■ **TASK STATEMENT**: Pictures must not appear in your answer. Write out exactly the lines from the one with "959x506 pixels. At" through the last line of the entries below.

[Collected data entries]
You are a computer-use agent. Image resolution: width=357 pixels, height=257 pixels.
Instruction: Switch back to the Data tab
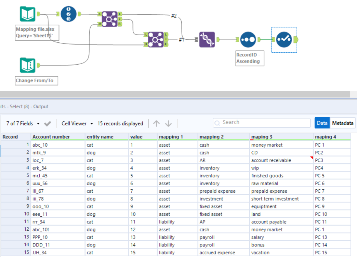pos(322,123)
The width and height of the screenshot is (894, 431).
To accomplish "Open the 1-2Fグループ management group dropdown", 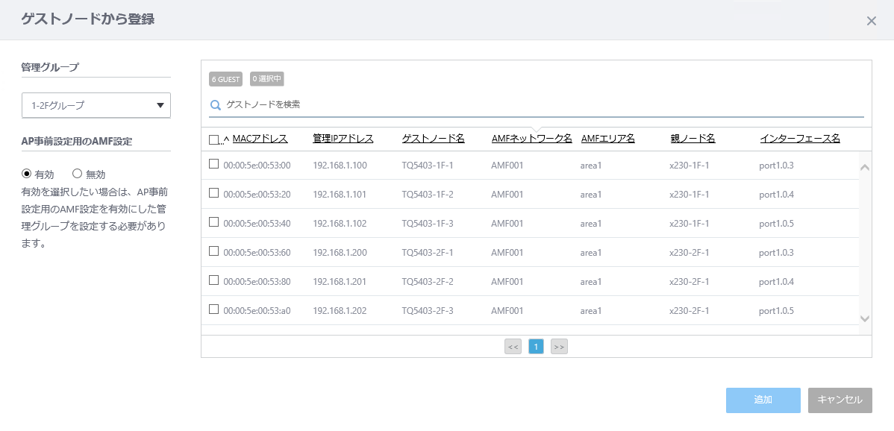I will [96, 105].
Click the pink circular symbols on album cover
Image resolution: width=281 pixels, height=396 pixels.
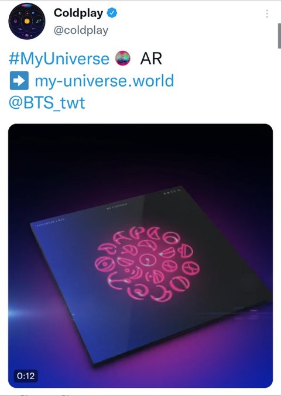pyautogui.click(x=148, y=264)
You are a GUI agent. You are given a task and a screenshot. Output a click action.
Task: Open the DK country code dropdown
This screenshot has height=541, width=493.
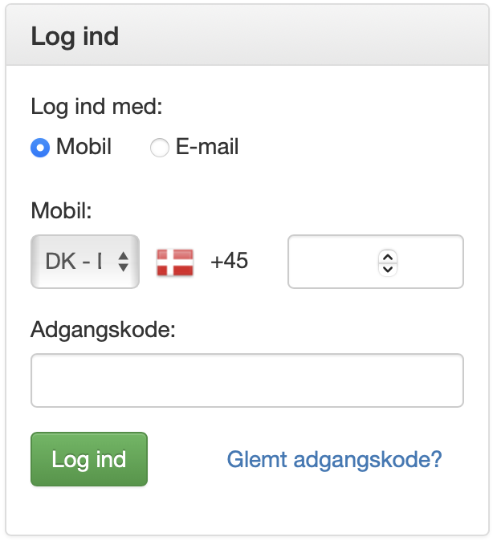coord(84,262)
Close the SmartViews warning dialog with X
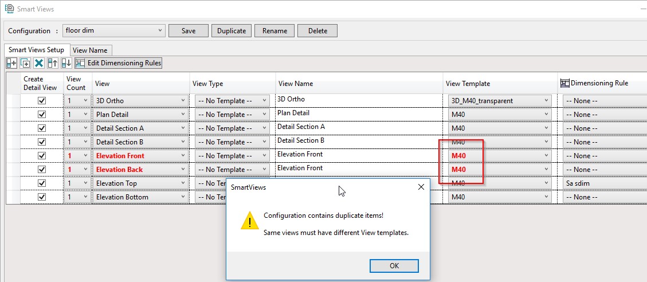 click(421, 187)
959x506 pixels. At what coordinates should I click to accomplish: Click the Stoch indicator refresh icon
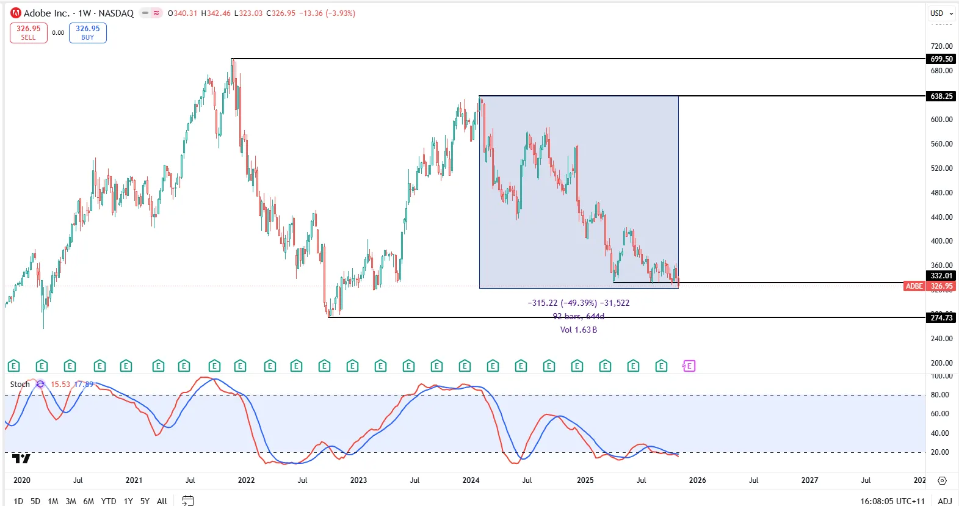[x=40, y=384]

■ **RESULT OF THIS TASK**:
959x506 pixels. At what coordinates should I click to accomplish: Click the Stoch indicator refresh icon
[x=40, y=384]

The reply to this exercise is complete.